WASHINGTON — The Louisiana Generating energy company agreed to the largest federal Clean Air Act settlement in state history for pollution emissions from its coal-powered Big Cajun II power plant, according to a joint U.S. Department of Justice and U.S. Environmental Protection Agency announcement late Tuesday.
The deal includes Louisiana Generating spending $250 million in infrastructure to reduce air pollution, $10.5 million in environmental mitigation projects and a $3.5 million civil fine penalty. Half of the civil penalty — $1.75 million — is allocated to the state of Louisiana, the announcement stated.
The federal government in 2009 sued New Jersey-based NRG Energy, a Fortune 300 corporation that owns Louisiana Generating, alleging that Big Cajun II has operated since 1997 without updated air-pollution controls. The plant near New Roads makes electricity.
Louisiana Generating consistently has been listed as the largest employer in Pointe Coupee Parish in recent years.
“The Big Cajun II Power Plant is the largest source of illegal air pollution in Louisiana,” said Ignacia Moreno, assistant attorney general for the Justice Department’s Environment and Natural Resources Division in the announcement. “This settlement will secure substantial reductions in harmful emissions from the plant which will have a beneficial impact on air quality for residents of Louisiana and downwind states, including low-income communities who have been historically overburdened with pollution.”
Baton Rouge-based U.S. Attorney Donald Cazayoux said Tuesday night it is a “fair, balanced settlement” for improving the environment while still protecting jobs. “This settlement represents a big win for the people of Louisiana and surrounding states, showing that we can both protect public health and the environment without taking away the electricity and jobs essential to our community,” Cazayoux said.
NRG Energy officials have in the past blamed the pollution issues on the previous owners of the electricity generating plant. Louisiana Generating and NRG Energy acquired the plant in 2000 when they paid $1 billion for bankrupt Cajun Electric Power Cooperative and negotiated long-term contracts with cooperatives around the state.
Many of those contracts last until 2025 but some expire in 2014.
For instance, earlier this year, Dixie Electric Membership Corp., called DEMCO and serving about 100,000 customers in a seven-parish Baton Rouge area, entered a 10-year contract to get its power from Cleco Power LLC starting in April 2014.
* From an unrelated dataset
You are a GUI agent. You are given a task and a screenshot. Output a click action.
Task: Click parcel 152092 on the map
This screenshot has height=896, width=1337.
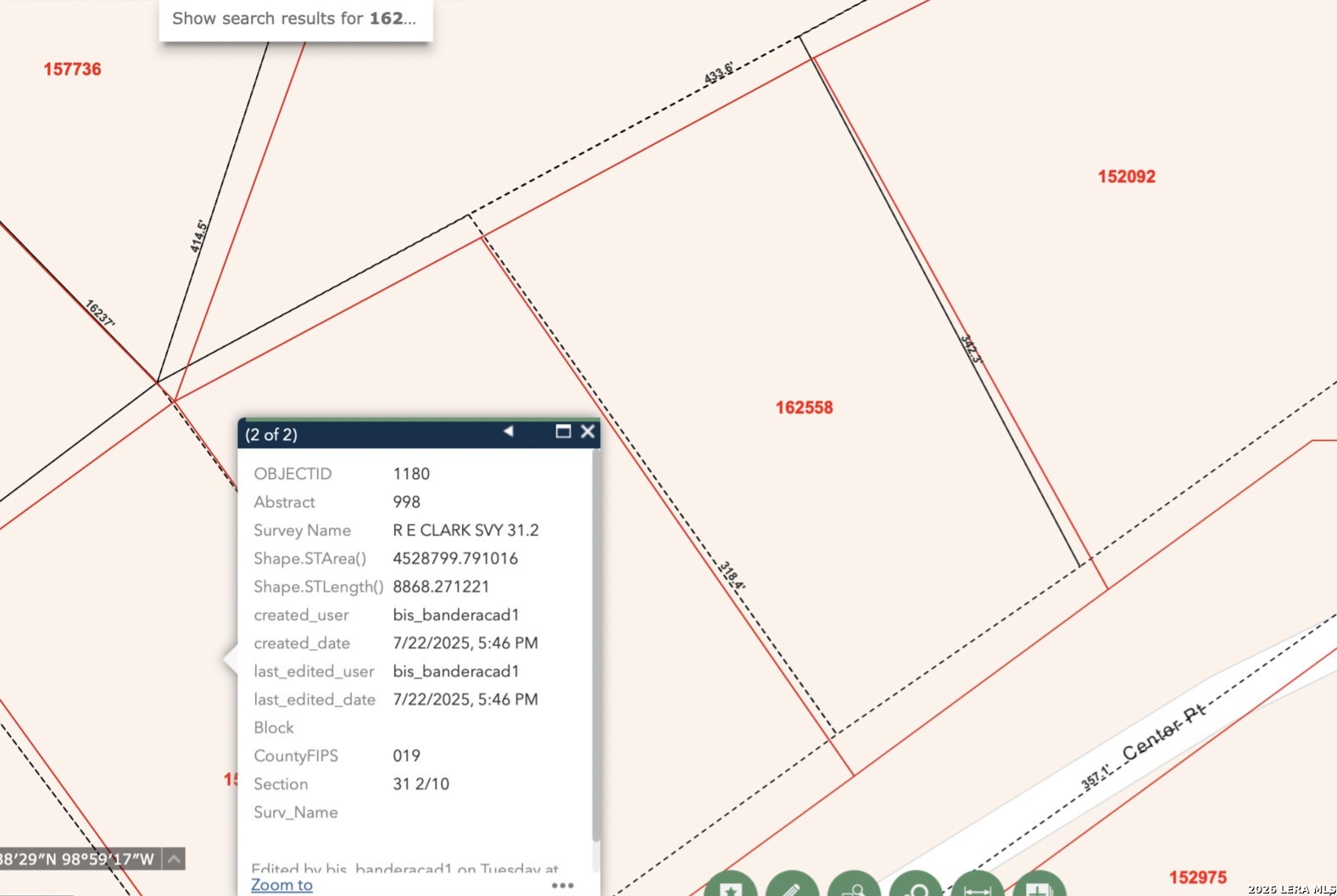pyautogui.click(x=1126, y=176)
As such, Louisiana Public Service Commission Chairman Foster Campbell, of Bossier Parish, said Tuesday night he fears customers of utility cooperatives across the state might eventually be asked to pay the Louisiana Generating fines and project expenses in the form increased monthly electricity bills.
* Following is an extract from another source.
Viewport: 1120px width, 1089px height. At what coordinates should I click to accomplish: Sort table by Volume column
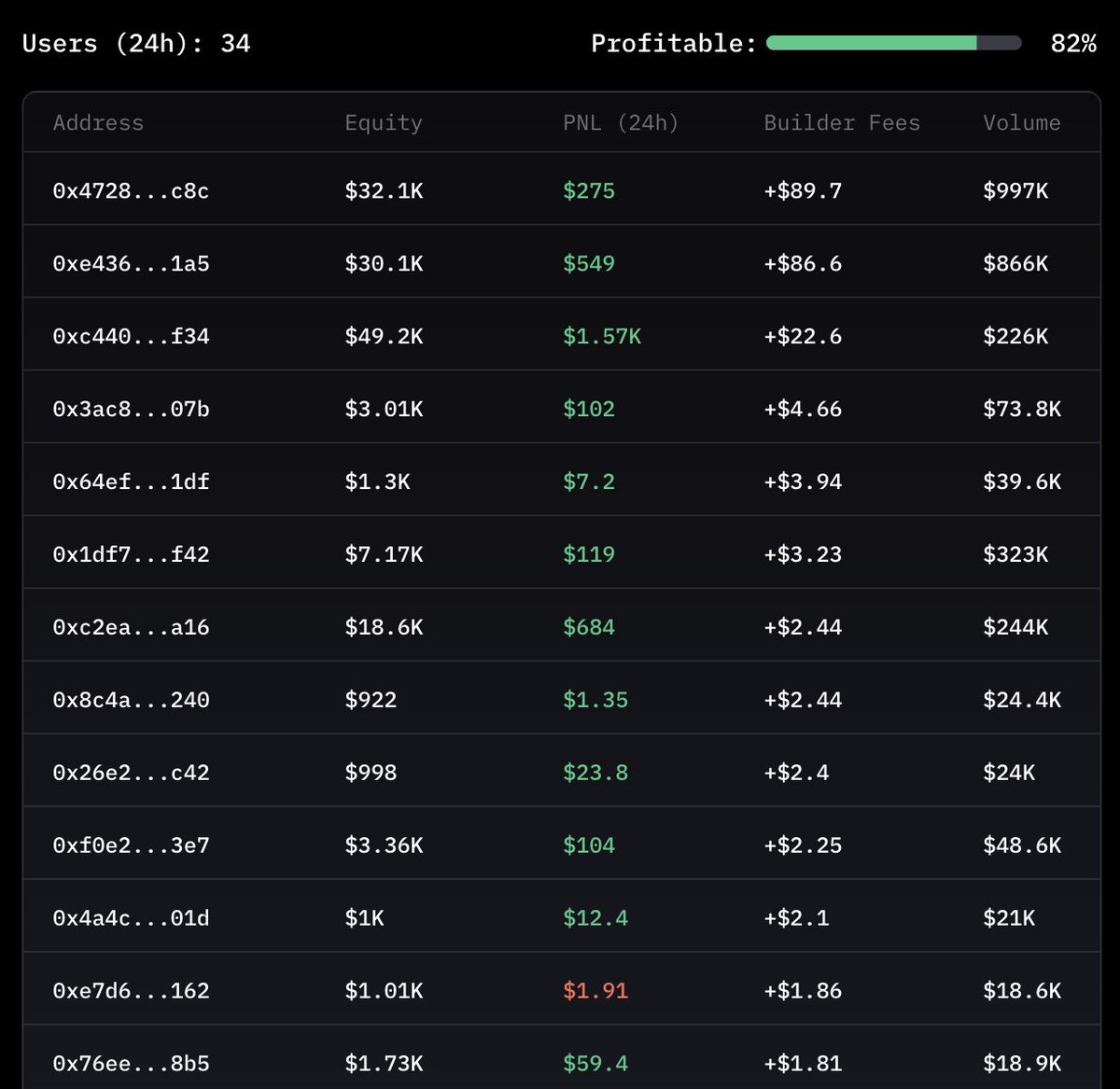point(1021,122)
Louisiana Generating President Jennifer Vosburg said in a prepared statement Tuesday night that Big Cajun II environmental upgrades have been ongoing for more than a decade.
“This agreement provides greater strength for Big Cajun II through additional controls that will allow the plant to comply with environmental regulations both now and in the future,” Vosburg stated. “In addition, the mitigation projects covered by the agreement will provide an opportunity to give back to our community as it showcases NRG Energy’s alternative energy solutions, such as solar and electrical vehicles in Louisiana. This is a win-win-win situation — a win for the environment, a win for our customers and a win for our community.”
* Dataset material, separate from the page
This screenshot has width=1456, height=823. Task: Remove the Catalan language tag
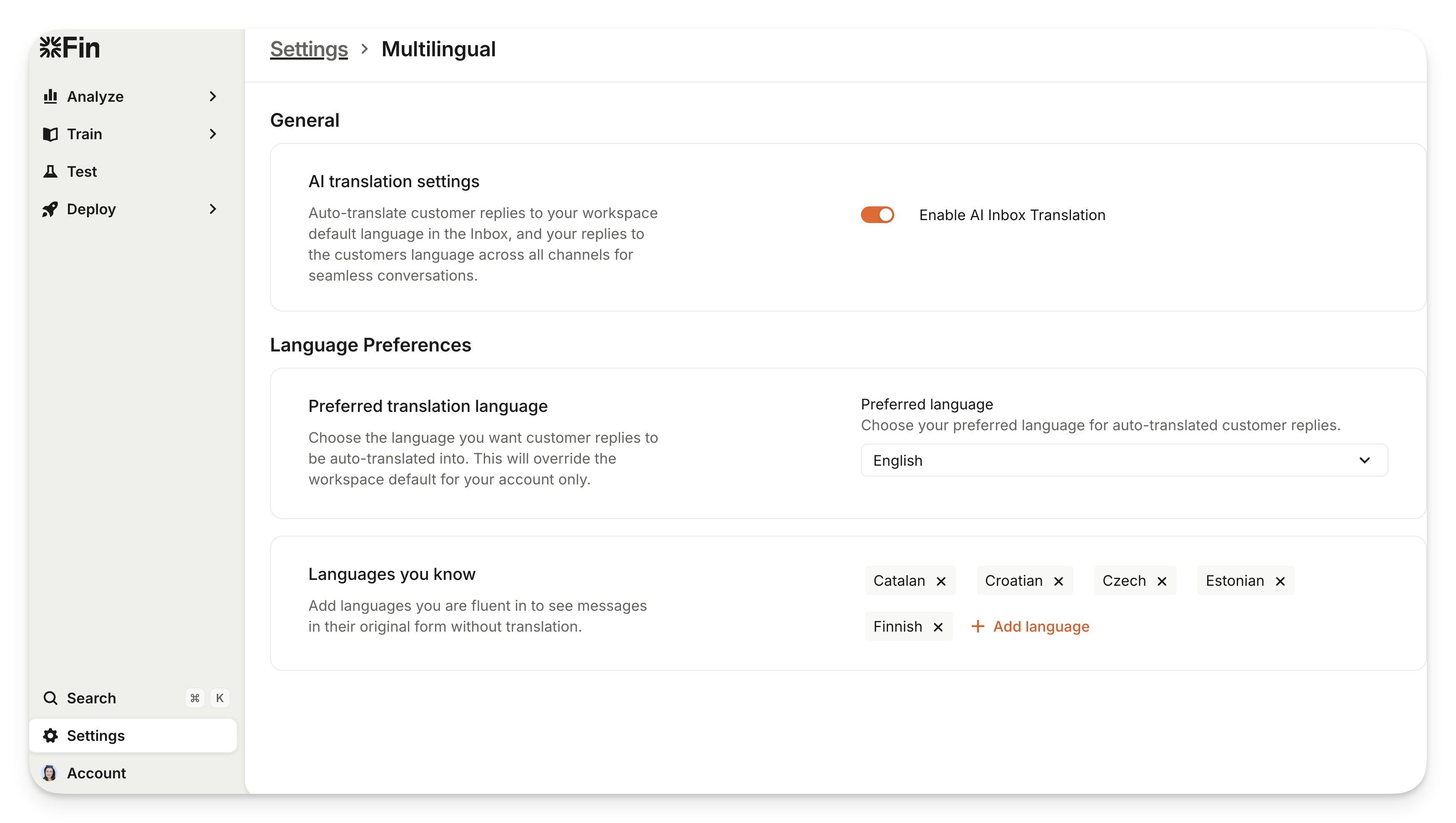[941, 582]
The settlement dictates that Louisiana Generating will achieve these emissions reductions through a combination of new pollution controls, natural gas conversion and annual emission caps at all three units at the Big Cajun II plant. Emissions of sulfur dioxide will be reduced by approximately 20,000 tons and nitrogen oxides by about 3,300 tons.
Louisiana Generating will spend an estimated $250 million in capital costs to comply with agreement through the end of 2015. The settlement also requires further air pollution reductions by 2025, which will reduce sulfur dioxide by at least an additional 4,000 tons each year.
Out of the $10.5 million the settlement includes in environmental mitigation, the projects include installing solar panels at local schools and government buildings, forestry and wetlands restoration, installing charging stations for electric vehicles, reducing nitrogen loading in the False River, and paying $1.5 million to the state for vehicle and building energy conservation programs.
Wilma Subra, an environmental chemist who provides technical assistance to the Baton Rouge-based Louisiana Environmental Action Network, said the environmental projects appear to represent an “outstanding” use of the dollars.
“It’s really good news that the Justice Department and (EPA) have reached this agreement,” Subra said Tuesday night, “and it will improve the quality of air in Louisiana, particularly in that area.”
Mark Ballard of The Advocate’s Capitol news bureau contributed to this report.